INSTRUCTIONS TO FOLLOW:
Lines in the listing below containing the string "Given" are to be identified and copied.

━━━━━━━━━━━━━━━━

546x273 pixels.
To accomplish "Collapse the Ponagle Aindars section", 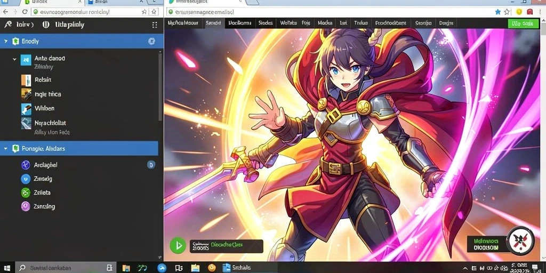I will click(x=5, y=149).
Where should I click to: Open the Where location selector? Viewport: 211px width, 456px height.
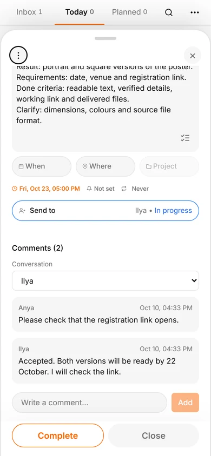tap(106, 166)
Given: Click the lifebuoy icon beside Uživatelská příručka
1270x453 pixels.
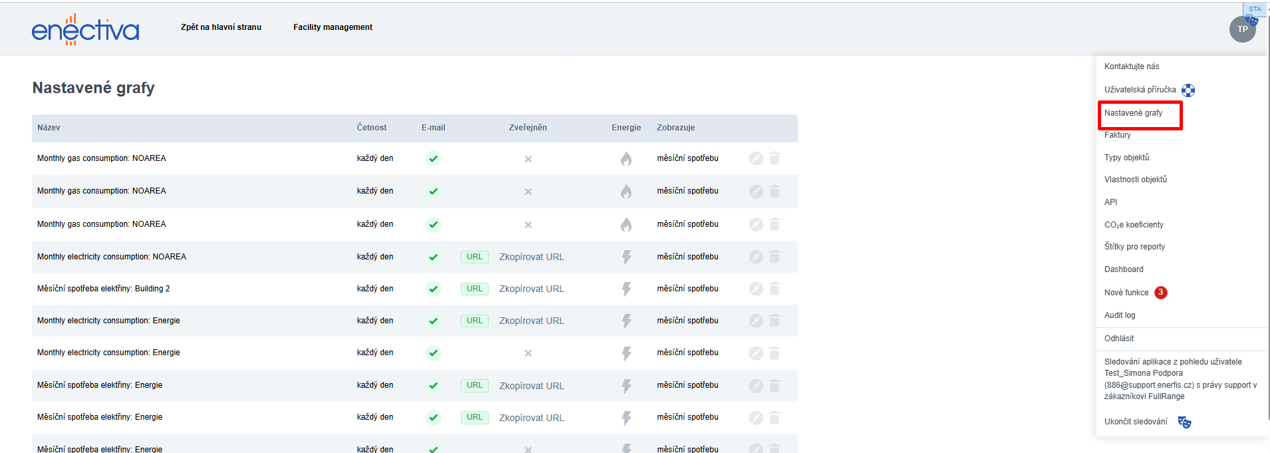Looking at the screenshot, I should click(1188, 90).
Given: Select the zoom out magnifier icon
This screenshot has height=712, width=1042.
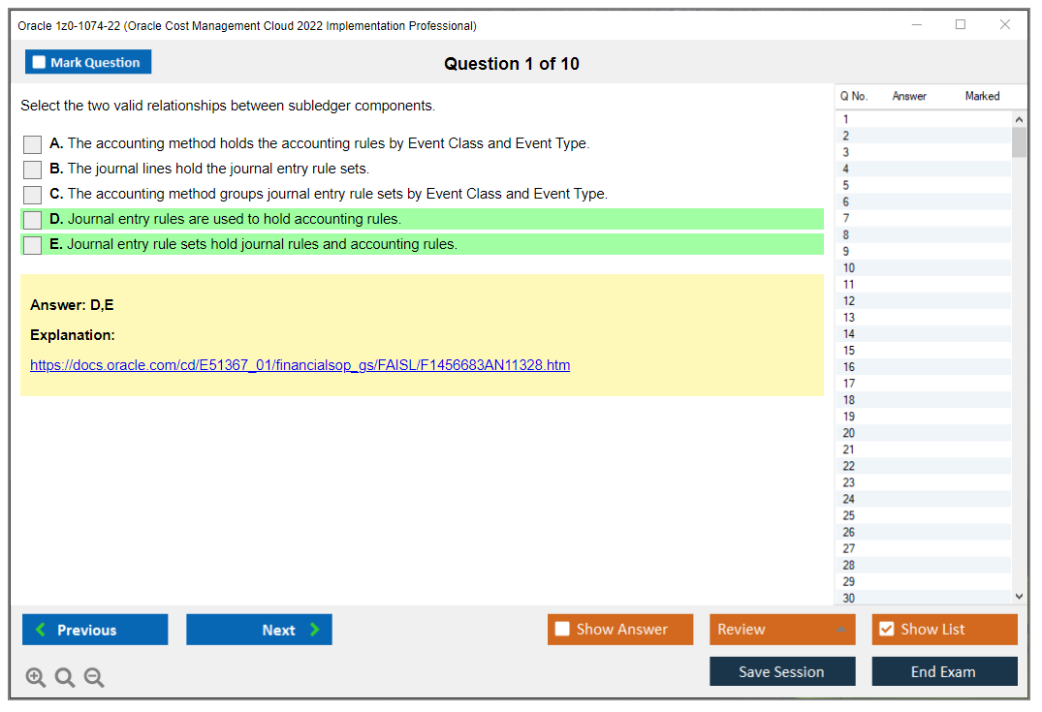Looking at the screenshot, I should (93, 677).
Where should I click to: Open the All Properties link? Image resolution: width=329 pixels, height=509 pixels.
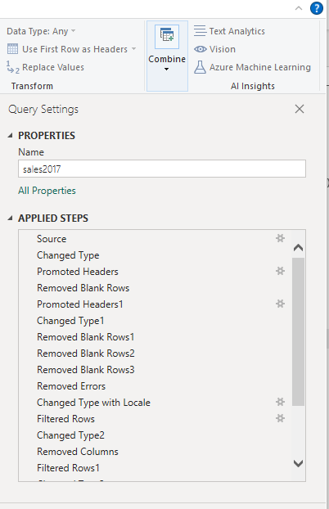click(47, 191)
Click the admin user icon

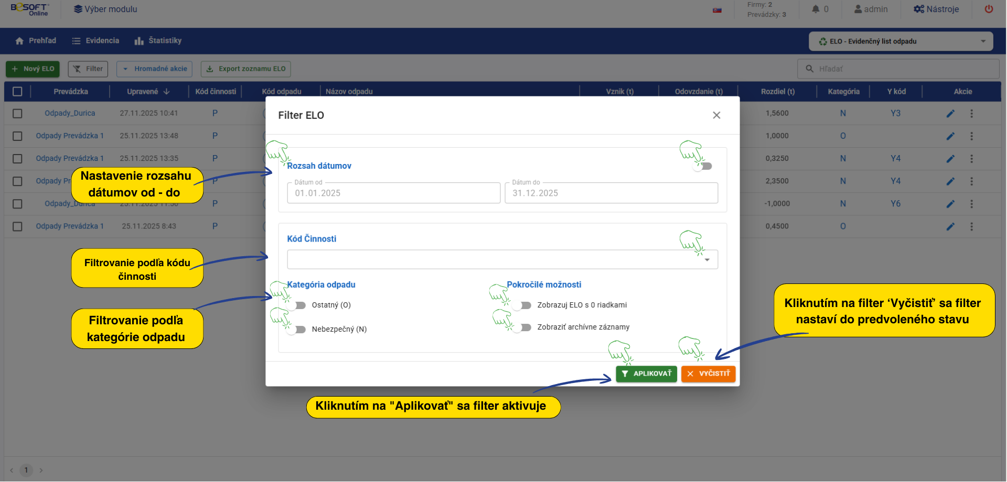pos(858,9)
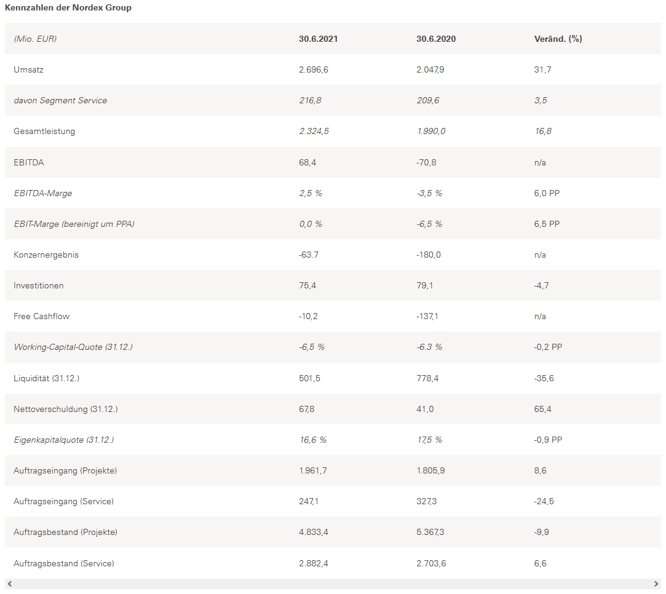Click the right scroll arrow of horizontal scrollbar
The width and height of the screenshot is (666, 594).
pos(656,584)
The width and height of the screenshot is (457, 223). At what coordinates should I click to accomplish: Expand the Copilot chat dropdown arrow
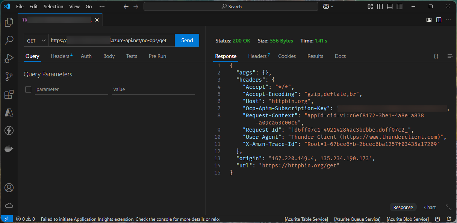point(332,7)
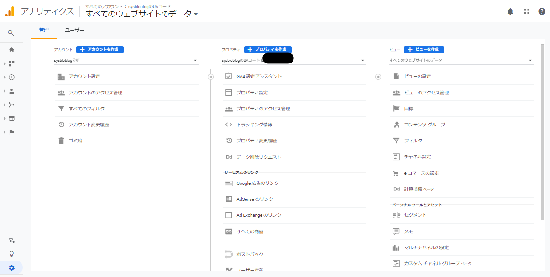The image size is (550, 277).
Task: Click the ビューを作成 button
Action: [424, 49]
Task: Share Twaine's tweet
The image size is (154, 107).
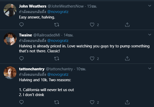Action: (127, 58)
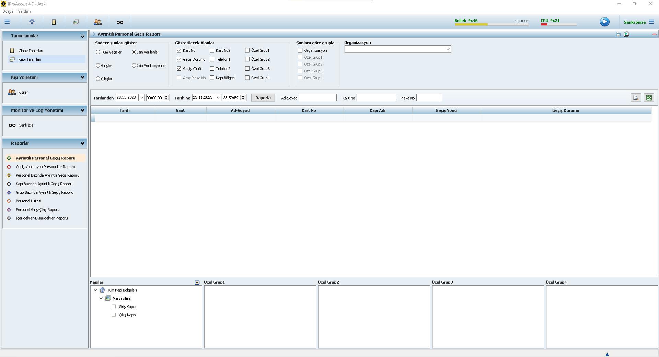
Task: Open the hamburger menu at top left
Action: pos(7,22)
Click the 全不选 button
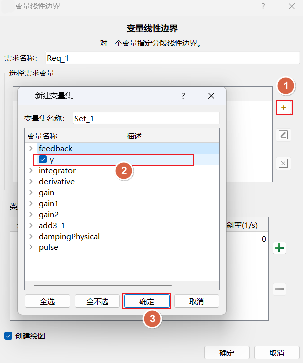 (97, 301)
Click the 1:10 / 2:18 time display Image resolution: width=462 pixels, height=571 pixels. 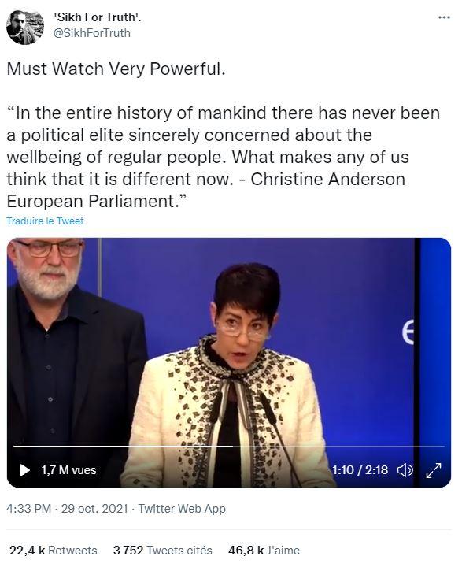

━━━━━━━━━━━━━━━━

REPLY TO THE TASK:
Given: Click the lifebuoy icon beside Uživatelská příručka
Given: Select the zoom out magnifier icon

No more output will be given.